I'd write a letter about the Pirate Cruise. To whom should I send it?

 

[Keokagal]

RE: Benadryl. It will NOT prevent anaphylaxis. ONLY epinephrine will. Benadryl will help w mild/mod allergic reactions, NOT anaphylaxis which is the LIFE-THREATENING form of the allergy. Our protocols (guess you know I'm an RN) have changed, we no longer give Benadryl. We give the epi. and call 911 (I now work in a school and LOVE it).

 

[twinscandc]

RE: Benadryl. It will NOT prevent anaphylaxis. ONLY epinephrine will. Benadryl will help w mild/mod allergic reactions, NOT anaphylaxis which is the LIFE-THREATENING form of the allergy. Our protocols (guess you know I'm an RN) have changed, we no longer give Benadryl. We give the epi. and call 911 (I now work in a school and LOVE it).

HI Debbie!! Thanks for that information.....I have a question.....at what point do you give the epi? We have yet to have an experience of that nature and I want to be informed.....If you don't feel comfortable about giving medical advice, I understand.

Benadryl has always worked for us, but we are super, super careful about what she comes into contact with. Maybe she just has a mild/mod allergy? But, my fear is that she will really come into contact with something that would send her into respitory problems. She also has problems with contact with nuts...she starts to break out with welts, etc.....scary, scary stuff!!

 

[jeancbpugh]

RE: Benadryl. It will NOT prevent anaphylaxis. ONLY epinephrine will. Benadryl will help w mild/mod allergic reactions, NOT anaphylaxis which is the LIFE-THREATENING form of the allergy. Our protocols (guess you know I'm an RN) have changed, we no longer give Benadryl. We give the epi. and call 911 (I now work in a school and LOVE it).

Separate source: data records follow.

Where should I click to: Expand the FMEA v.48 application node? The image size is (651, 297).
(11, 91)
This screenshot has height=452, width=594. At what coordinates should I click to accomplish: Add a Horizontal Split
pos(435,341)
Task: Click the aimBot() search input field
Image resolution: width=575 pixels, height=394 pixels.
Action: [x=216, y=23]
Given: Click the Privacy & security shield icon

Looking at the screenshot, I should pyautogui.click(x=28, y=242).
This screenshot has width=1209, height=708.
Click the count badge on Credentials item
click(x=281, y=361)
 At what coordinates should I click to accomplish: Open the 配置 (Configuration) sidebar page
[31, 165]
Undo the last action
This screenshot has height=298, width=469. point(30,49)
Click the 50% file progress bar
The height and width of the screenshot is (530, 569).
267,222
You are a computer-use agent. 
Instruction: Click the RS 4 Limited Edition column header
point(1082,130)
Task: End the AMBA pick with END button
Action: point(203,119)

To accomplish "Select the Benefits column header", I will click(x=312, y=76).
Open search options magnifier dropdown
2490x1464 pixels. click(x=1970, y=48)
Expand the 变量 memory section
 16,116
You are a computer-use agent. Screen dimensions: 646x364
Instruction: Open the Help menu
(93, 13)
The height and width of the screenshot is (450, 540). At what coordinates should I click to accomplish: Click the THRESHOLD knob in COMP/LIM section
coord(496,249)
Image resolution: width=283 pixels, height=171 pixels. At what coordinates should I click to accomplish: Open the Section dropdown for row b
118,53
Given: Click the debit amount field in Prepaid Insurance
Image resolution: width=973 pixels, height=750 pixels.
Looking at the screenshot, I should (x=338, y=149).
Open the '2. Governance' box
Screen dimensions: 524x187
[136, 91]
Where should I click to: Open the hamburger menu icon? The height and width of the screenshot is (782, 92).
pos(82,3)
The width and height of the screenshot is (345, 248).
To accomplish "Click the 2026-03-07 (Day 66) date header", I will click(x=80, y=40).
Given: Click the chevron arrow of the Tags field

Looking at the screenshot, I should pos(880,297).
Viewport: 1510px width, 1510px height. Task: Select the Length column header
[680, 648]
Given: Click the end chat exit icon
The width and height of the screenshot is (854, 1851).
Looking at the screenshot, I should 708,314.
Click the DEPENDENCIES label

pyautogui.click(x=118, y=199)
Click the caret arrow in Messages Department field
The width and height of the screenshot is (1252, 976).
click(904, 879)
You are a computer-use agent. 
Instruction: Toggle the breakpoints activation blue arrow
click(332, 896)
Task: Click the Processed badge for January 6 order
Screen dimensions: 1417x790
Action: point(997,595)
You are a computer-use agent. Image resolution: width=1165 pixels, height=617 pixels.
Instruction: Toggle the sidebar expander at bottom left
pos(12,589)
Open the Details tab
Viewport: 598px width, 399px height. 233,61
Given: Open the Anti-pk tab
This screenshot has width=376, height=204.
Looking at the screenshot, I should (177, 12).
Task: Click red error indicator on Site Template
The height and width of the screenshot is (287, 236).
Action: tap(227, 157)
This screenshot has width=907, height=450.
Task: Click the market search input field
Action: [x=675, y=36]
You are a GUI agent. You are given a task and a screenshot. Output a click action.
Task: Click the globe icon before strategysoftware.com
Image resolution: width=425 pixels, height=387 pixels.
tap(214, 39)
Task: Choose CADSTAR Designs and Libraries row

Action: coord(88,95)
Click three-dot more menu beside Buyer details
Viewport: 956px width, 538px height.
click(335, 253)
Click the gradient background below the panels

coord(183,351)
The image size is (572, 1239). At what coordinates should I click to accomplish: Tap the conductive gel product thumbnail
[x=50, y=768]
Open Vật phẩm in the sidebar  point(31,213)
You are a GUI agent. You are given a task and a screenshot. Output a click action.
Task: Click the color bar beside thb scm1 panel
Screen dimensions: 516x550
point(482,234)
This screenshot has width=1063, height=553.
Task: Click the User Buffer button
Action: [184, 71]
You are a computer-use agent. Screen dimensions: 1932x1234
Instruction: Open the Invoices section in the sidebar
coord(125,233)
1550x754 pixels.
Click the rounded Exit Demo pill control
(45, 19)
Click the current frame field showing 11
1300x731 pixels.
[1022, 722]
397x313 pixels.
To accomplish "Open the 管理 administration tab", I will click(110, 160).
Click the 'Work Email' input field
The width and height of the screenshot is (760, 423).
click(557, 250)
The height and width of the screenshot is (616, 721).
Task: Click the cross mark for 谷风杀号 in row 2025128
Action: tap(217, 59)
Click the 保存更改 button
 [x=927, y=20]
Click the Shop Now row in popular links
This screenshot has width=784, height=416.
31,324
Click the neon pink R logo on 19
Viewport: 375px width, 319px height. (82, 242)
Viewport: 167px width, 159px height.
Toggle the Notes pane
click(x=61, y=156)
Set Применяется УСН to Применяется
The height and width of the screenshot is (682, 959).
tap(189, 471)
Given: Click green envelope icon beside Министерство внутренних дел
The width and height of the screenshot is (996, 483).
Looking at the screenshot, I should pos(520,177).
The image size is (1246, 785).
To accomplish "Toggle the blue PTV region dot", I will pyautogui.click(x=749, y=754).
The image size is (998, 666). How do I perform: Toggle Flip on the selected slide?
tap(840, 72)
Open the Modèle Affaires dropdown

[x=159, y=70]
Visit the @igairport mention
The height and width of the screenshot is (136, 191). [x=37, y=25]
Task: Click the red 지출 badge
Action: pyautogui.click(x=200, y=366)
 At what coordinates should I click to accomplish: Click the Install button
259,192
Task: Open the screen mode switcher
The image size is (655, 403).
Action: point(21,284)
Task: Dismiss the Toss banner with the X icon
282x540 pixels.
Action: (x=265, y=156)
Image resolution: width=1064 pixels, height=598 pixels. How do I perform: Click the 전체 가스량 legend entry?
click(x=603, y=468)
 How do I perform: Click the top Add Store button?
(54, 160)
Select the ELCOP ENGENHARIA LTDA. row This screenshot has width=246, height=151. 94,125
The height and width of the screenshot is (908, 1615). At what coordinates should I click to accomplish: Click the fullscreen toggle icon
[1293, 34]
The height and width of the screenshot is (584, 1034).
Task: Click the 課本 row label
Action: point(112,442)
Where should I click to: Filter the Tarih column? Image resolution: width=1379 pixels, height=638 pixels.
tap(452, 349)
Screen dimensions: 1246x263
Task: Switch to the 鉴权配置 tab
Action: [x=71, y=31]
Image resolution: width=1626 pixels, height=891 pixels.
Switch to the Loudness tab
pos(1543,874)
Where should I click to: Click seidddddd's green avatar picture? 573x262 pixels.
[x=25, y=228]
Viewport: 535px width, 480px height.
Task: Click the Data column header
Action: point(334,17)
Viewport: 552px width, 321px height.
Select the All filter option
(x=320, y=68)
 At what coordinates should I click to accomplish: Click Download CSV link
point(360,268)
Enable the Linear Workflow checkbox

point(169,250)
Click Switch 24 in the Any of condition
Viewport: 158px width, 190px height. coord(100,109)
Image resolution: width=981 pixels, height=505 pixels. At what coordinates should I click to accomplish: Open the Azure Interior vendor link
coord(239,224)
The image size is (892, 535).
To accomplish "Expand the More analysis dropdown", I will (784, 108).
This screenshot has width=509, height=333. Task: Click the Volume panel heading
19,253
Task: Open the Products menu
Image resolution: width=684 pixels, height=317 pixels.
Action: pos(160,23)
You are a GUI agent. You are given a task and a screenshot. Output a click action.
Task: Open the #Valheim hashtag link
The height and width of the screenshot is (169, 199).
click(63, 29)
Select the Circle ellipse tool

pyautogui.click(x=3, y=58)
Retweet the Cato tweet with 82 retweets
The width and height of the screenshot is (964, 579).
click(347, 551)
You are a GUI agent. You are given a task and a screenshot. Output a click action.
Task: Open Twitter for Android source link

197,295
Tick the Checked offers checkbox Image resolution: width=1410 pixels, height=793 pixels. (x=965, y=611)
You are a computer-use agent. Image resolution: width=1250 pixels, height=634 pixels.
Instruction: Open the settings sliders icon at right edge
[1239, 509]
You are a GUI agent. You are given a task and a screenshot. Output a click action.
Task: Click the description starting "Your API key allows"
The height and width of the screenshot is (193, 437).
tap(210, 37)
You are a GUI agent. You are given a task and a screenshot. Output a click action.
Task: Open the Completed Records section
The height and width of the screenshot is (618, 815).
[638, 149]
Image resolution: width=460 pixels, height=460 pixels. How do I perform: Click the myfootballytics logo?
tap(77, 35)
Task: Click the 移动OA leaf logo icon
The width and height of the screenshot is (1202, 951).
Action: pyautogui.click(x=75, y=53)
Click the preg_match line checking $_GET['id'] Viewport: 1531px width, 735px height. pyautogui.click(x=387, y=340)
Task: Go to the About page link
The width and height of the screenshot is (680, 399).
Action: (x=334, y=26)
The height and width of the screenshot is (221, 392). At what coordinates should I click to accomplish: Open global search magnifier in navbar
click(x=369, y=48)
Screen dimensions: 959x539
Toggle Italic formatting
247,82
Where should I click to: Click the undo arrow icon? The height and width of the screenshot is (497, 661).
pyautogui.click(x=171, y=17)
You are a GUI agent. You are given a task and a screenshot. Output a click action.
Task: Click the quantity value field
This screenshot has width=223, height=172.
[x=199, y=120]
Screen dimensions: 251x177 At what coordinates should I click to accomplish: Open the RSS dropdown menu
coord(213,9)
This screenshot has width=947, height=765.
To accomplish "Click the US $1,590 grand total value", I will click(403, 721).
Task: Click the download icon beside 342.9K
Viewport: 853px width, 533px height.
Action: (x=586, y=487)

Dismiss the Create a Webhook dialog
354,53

Still worth giving the antihistimine early on, if there isn't a history of anaphylaxis. Then use the epi, too, if the reaction progresses.

 

[jeancbpugh]

HI Debbie!! Thanks for that information.....I have a question.....at what point do you give the epi? We have yet to have an experience of that nature and I want to be informed.....If you don't feel comfortable about giving medical advice, I understand.

I've gone to a couple of FAAN conferences. One of the leading allergists is a speaker. He starts out by telling case histories and asking the audience what to do, with the choices of: 1) do nothing, 2) give benadryl and observe, or 3) give the epi. It comes clear after several examples that it is hard to know without knowing a lot about the history of the person having the reaction. (Have they had anaphylaxis before? Do they have asthma? etc. etc.) The audience at the conference is very well versed in allergic reaction, and the responses are still all over the board.